Carol Canabarro
Não sei ao certo quando uma mulher percebe sua propensão à maternidade. Para umas pode ser ao segurar com força e delicadeza a nuca da primeira boneca, para outras pode ser no momento em que uma criança sai de seu ventre. Comigo, aconteceu aos nove anos, quando estanquei a infância para cuidar da minha mãe com depressão.
Nesse momento, acho que algo mudou no universo, daquelas coisas que acontecem em filme hollywoodiano de trocas de corpo, sabe? Porque passei a tratar minha mãe como filha. Não na parte material da relação – ela continuava sendo a provedora da casa e eu continuava indo para escola. Foi sua saúde mental fragilizada, sua inclinação ao sofrimento que me fizeram nunca abaixar a guarda.
Como em uma crise de meia idade, no final da adolescência, joguei tudo para o alto e fui morar sozinha em outro estado. Queria testar minhas asas sem o peso da responsabilidade. Minha mãe foi a primeira a conceder apoio. Provavelmente ela também queria sair de baixo da minha asa. Foram anos de aprendizado, para nós duas.

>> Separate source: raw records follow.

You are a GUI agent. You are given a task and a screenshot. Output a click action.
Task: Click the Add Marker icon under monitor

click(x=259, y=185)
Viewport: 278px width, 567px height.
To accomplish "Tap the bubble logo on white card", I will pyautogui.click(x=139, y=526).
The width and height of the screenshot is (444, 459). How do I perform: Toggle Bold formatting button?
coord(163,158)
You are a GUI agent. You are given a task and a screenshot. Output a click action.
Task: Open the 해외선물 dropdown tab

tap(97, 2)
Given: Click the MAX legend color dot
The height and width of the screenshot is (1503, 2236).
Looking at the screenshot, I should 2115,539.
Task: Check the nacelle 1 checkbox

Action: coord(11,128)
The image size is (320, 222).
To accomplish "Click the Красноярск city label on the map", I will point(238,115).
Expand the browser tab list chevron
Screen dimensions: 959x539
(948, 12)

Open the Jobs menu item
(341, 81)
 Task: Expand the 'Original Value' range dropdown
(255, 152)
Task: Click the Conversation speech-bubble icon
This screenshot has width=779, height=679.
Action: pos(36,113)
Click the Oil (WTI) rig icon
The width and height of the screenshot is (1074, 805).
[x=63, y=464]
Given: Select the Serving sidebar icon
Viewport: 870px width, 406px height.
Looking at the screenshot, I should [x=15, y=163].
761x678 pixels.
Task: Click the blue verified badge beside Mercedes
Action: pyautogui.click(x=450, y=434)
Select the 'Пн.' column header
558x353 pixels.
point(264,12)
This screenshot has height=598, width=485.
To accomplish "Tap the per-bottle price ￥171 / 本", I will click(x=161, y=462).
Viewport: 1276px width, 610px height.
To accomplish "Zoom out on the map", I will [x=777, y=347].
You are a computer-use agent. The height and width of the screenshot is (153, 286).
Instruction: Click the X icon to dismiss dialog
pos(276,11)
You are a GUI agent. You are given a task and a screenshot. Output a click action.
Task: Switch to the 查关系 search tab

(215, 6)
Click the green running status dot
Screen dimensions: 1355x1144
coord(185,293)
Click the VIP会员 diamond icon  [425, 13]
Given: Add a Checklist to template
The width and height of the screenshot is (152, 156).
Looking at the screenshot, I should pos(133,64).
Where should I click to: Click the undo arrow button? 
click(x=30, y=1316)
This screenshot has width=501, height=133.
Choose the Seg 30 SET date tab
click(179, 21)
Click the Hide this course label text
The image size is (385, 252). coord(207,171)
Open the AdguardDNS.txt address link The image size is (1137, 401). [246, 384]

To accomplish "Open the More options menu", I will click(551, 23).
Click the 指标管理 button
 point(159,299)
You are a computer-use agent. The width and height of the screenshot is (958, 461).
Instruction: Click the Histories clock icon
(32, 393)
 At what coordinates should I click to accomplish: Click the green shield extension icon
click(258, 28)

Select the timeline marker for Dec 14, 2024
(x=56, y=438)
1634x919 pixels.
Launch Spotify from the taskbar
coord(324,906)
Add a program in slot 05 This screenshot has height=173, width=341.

Depois de uma ou três lapadas da vida, a Síndrome do Ninho Abandonado recaiu sobre mim e voltei para junto dela. Seu sorriso passava das orelhas. Era bom ter-me de volta e, confesso, era bom voltar. Brincamos de filha-mãe por mais uns anos. Tivemos brigas estratosféricas, reconciliações novelescas, mas, na maioria do tempo, dias de serenidade. Até nos depararmos com nosso maior desafio: aos 73 anos, minha mãezinha descobriu ser HIV positivo.
A bordoada foi grande. Mais na cabeça dela do que na minha. Felizmente eu estava preparada para essa nova/velha fase da maternidade: passar horas acordada para ter certeza de que ela está recebendo os cuidados necessários, trocar fraldas, (re)ensinar a caminhar, preparar papinhas, convencer a tomar os incontáveis medicamentos e, tudo isso, mantendo-a longe da depressão.
Trouxe-a para morar comigo e com meu companheiro, o que a incomoda sobremaneira. Talvez por saudade da sua autonomia (aqui em casa tem que dançar conforme a nossa música), por querer me dar uma folga no papel de mãe, ou ainda, pelas duas coisas. Apesar de a situação comprimir minhas costelas, dou meu melhor e exijo o seu melhor. Quero que ela recupere plenamente suas forças e realize todos os sonhos que porventura tenha pendurado.
No fundo, é isso que toda mãe deseja, não é mesmo?